Credit:

50 Years Ago

■Patrick M. Goggins was named director of recreation for the city by a unanimous vote of the Recreation Commission meeting last night. At 24, Goggins becomes the youngest department head in the city’s history.

■The Board of Investment of the Nonotuck Savings Bank has announced that John R. Surgen, son of John and Josephine Surgen of Spring Street, Leeds, has joined the bank staff as an assistant to President William G. Kimball. Surgen attended local schools and graduated from Northampton High School. He is a 1971 graduate of Columbia University.

25 Years Ago

■Residents of lower Spring Street in Florence want to make one point clear: no sidewalk, please. In a petition to the city’s assistant engineer, 11 residents say they oppose the proposal to build a sidewalk along the road, in part because it would “detract from the area’s rural setting.”
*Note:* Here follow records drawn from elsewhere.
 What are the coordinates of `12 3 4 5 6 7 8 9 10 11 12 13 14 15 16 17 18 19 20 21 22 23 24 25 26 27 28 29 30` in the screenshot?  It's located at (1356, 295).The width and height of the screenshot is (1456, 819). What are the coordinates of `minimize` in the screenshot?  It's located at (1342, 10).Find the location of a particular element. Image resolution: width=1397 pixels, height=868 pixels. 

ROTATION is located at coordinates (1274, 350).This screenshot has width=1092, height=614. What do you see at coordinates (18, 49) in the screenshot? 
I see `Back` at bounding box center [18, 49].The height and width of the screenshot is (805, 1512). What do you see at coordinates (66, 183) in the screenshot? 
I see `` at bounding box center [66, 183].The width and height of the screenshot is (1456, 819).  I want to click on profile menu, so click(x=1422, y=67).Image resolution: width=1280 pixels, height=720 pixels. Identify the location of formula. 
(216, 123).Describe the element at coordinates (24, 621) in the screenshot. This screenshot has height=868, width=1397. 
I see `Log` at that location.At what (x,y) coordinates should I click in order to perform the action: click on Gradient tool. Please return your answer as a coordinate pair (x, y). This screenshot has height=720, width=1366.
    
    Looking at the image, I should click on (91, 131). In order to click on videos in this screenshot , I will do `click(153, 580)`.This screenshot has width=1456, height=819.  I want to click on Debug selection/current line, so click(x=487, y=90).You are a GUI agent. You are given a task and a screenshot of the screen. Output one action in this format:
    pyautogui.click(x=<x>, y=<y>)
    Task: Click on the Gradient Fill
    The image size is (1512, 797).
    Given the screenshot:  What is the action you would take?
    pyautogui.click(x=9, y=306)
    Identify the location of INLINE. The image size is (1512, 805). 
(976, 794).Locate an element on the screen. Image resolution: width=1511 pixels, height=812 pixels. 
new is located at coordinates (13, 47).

■The director of the University of Massachusetts Fine Arts Center, Frederick Tillis, is one of 10 recipients of the 1997 Commonwealth Awards. Tillis is the only winner from the Pioneer Valley area. He said today that he was both surprised and honored by the award.

10 Years Ago

■Police continued to search into the night Friday for a man who robbed the Florence Savings Bank branch at the corner of King and Finn streets earlier in the day and fled with cash. Northampton police said the suspect walked into the bank around 4 p.m. and handed the teller a note saying the bank was being robbed.

■Friends and colleagues say Greg Speeter, founder and former director of the Northampton-based National Priorities Project, was a rare combination of visionary and everyman, a person whose legacy is an organization that brings the reality of the federal budget home. Speeter died Thursday at the age of 68 after a long battle with cancer.